# [WORK ITEM]
For this exercise, restate the data below with no change at all.

Start of PROVIDED ENTRIES

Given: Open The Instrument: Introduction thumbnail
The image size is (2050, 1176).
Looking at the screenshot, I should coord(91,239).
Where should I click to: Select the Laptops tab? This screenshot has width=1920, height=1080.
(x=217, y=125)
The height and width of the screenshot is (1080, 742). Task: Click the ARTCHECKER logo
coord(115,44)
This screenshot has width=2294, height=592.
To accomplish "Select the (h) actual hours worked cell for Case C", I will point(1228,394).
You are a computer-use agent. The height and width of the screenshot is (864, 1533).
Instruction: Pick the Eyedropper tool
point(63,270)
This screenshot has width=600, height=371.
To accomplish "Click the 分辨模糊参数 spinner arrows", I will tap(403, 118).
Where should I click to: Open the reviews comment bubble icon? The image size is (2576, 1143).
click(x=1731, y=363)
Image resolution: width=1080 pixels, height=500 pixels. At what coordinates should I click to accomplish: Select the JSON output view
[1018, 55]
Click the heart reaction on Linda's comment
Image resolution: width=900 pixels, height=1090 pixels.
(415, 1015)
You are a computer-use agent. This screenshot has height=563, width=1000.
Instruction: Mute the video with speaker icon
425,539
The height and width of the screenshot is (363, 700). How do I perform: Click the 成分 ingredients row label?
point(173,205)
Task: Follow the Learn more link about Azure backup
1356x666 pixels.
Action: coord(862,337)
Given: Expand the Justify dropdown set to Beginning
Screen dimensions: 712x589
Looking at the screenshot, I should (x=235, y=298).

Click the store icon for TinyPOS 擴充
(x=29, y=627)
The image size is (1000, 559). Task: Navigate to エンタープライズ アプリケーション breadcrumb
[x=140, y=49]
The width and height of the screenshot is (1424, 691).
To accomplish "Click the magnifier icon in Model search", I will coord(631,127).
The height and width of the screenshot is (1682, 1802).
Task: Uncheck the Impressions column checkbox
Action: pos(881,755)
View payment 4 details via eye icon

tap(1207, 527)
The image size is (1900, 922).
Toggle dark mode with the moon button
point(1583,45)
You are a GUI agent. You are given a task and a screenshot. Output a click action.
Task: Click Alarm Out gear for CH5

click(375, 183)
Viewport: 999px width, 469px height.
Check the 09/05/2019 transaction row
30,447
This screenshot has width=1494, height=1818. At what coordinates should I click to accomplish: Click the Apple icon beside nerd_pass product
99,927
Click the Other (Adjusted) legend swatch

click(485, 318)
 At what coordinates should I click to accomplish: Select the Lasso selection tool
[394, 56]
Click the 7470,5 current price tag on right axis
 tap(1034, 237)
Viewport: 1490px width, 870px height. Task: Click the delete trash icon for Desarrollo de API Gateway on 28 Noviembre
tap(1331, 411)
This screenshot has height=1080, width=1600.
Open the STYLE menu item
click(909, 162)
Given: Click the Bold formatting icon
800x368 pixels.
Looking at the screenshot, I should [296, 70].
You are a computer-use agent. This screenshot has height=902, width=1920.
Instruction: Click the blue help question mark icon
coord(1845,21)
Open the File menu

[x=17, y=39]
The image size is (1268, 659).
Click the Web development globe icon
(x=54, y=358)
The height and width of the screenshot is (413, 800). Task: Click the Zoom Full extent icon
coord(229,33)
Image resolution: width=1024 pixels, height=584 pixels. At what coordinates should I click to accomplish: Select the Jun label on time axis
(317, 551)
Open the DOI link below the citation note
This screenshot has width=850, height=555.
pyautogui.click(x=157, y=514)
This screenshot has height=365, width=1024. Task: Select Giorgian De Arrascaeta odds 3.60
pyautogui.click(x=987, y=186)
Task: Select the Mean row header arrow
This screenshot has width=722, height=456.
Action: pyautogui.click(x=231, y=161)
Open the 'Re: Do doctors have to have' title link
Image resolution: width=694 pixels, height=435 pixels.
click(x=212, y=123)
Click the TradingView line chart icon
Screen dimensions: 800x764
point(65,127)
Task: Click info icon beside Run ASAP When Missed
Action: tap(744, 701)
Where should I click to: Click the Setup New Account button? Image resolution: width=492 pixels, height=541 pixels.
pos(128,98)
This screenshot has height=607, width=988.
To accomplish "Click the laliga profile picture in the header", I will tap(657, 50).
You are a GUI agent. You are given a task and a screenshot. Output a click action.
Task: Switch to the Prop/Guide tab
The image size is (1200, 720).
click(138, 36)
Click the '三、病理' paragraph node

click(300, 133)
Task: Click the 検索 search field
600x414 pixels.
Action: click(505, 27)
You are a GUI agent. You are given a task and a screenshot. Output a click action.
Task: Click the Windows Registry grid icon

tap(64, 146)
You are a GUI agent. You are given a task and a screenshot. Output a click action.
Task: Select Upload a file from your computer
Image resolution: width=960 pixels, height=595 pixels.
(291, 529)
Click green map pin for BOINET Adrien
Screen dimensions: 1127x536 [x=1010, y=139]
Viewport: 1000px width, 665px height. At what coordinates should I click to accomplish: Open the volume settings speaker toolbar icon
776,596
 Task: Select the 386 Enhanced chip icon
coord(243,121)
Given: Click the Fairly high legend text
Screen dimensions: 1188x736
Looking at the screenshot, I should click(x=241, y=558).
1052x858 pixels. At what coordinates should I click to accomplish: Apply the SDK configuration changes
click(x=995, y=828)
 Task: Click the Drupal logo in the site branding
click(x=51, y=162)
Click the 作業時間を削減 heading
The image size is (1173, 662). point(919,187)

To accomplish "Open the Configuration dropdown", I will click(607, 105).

End of PROVIDED ENTRIES

# [TASK ANSWER]
Given: Open The Instrument: Introduction thumbnail
The image size is (2050, 1176).
Looking at the screenshot, I should coord(91,239).
Where should I click to: Select the Laptops tab? This screenshot has width=1920, height=1080.
(x=217, y=125)
The height and width of the screenshot is (1080, 742). Task: Click the ARTCHECKER logo
coord(115,44)
This screenshot has width=2294, height=592.
To accomplish "Select the (h) actual hours worked cell for Case C", I will point(1228,394).
You are a computer-use agent. The height and width of the screenshot is (864, 1533).
Instruction: Pick the Eyedropper tool
point(63,270)
This screenshot has width=600, height=371.
To accomplish "Click the 分辨模糊参数 spinner arrows", I will tap(403, 118).
Where should I click to: Open the reviews comment bubble icon? The image size is (2576, 1143).
click(x=1731, y=363)
Image resolution: width=1080 pixels, height=500 pixels. At what coordinates should I click to accomplish: Select the JSON output view
[1018, 55]
Click the heart reaction on Linda's comment
Image resolution: width=900 pixels, height=1090 pixels.
(415, 1015)
You are a computer-use agent. This screenshot has height=563, width=1000.
Instruction: Mute the video with speaker icon
425,539
The height and width of the screenshot is (363, 700). How do I perform: Click the 成分 ingredients row label?
point(173,205)
Task: Follow the Learn more link about Azure backup
1356x666 pixels.
Action: coord(862,337)
Given: Expand the Justify dropdown set to Beginning
Screen dimensions: 712x589
Looking at the screenshot, I should (x=235, y=298).

Click the store icon for TinyPOS 擴充
(x=29, y=627)
The image size is (1000, 559). Task: Navigate to エンタープライズ アプリケーション breadcrumb
[x=140, y=49]
The width and height of the screenshot is (1424, 691).
To accomplish "Click the magnifier icon in Model search", I will coord(631,127).
The height and width of the screenshot is (1682, 1802).
Task: Uncheck the Impressions column checkbox
Action: pos(881,755)
View payment 4 details via eye icon

tap(1207, 527)
The image size is (1900, 922).
Toggle dark mode with the moon button
point(1583,45)
You are a GUI agent. You are given a task and a screenshot. Output a click action.
Task: Click Alarm Out gear for CH5

click(375, 183)
Viewport: 999px width, 469px height.
Check the 09/05/2019 transaction row
30,447
This screenshot has width=1494, height=1818. At what coordinates should I click to accomplish: Click the Apple icon beside nerd_pass product
99,927
Click the Other (Adjusted) legend swatch

click(485, 318)
 At what coordinates should I click to accomplish: Select the Lasso selection tool
[394, 56]
Click the 7470,5 current price tag on right axis
 tap(1034, 237)
Viewport: 1490px width, 870px height. Task: Click the delete trash icon for Desarrollo de API Gateway on 28 Noviembre
tap(1331, 411)
This screenshot has height=1080, width=1600.
Open the STYLE menu item
click(909, 162)
Given: Click the Bold formatting icon
800x368 pixels.
Looking at the screenshot, I should [296, 70].
You are a computer-use agent. This screenshot has height=902, width=1920.
Instruction: Click the blue help question mark icon
coord(1845,21)
Open the File menu

[x=17, y=39]
The image size is (1268, 659).
Click the Web development globe icon
(x=54, y=358)
The height and width of the screenshot is (413, 800). Task: Click the Zoom Full extent icon
coord(229,33)
Image resolution: width=1024 pixels, height=584 pixels. At what coordinates should I click to accomplish: Select the Jun label on time axis
(317, 551)
Open the DOI link below the citation note
This screenshot has width=850, height=555.
pyautogui.click(x=157, y=514)
This screenshot has height=365, width=1024. Task: Select Giorgian De Arrascaeta odds 3.60
pyautogui.click(x=987, y=186)
Task: Select the Mean row header arrow
This screenshot has width=722, height=456.
Action: pyautogui.click(x=231, y=161)
Open the 'Re: Do doctors have to have' title link
Image resolution: width=694 pixels, height=435 pixels.
click(x=212, y=123)
Click the TradingView line chart icon
Screen dimensions: 800x764
point(65,127)
Task: Click info icon beside Run ASAP When Missed
Action: tap(744, 701)
Where should I click to: Click the Setup New Account button? Image resolution: width=492 pixels, height=541 pixels.
pos(128,98)
This screenshot has height=607, width=988.
To accomplish "Click the laliga profile picture in the header", I will tap(657, 50).
You are a GUI agent. You are given a task and a screenshot. Output a click action.
Task: Switch to the Prop/Guide tab
The image size is (1200, 720).
click(138, 36)
Click the '三、病理' paragraph node

click(300, 133)
Task: Click the 検索 search field
600x414 pixels.
Action: click(505, 27)
You are a GUI agent. You are given a task and a screenshot. Output a click action.
Task: Click the Windows Registry grid icon

tap(64, 146)
You are a GUI agent. You are given a task and a screenshot. Output a click action.
Task: Select Upload a file from your computer
Image resolution: width=960 pixels, height=595 pixels.
(291, 529)
Click green map pin for BOINET Adrien
Screen dimensions: 1127x536 [x=1010, y=139]
Viewport: 1000px width, 665px height. At what coordinates should I click to accomplish: Open the volume settings speaker toolbar icon
776,596
 Task: Select the 386 Enhanced chip icon
coord(243,121)
Given: Click the Fairly high legend text
Screen dimensions: 1188x736
Looking at the screenshot, I should click(x=241, y=558).
1052x858 pixels. At what coordinates should I click to accomplish: Apply the SDK configuration changes
click(x=995, y=828)
 Task: Click the Drupal logo in the site branding
click(x=51, y=162)
Click the 作業時間を削減 heading
The image size is (1173, 662). point(919,187)

To accomplish "Open the Configuration dropdown", I will click(607, 105).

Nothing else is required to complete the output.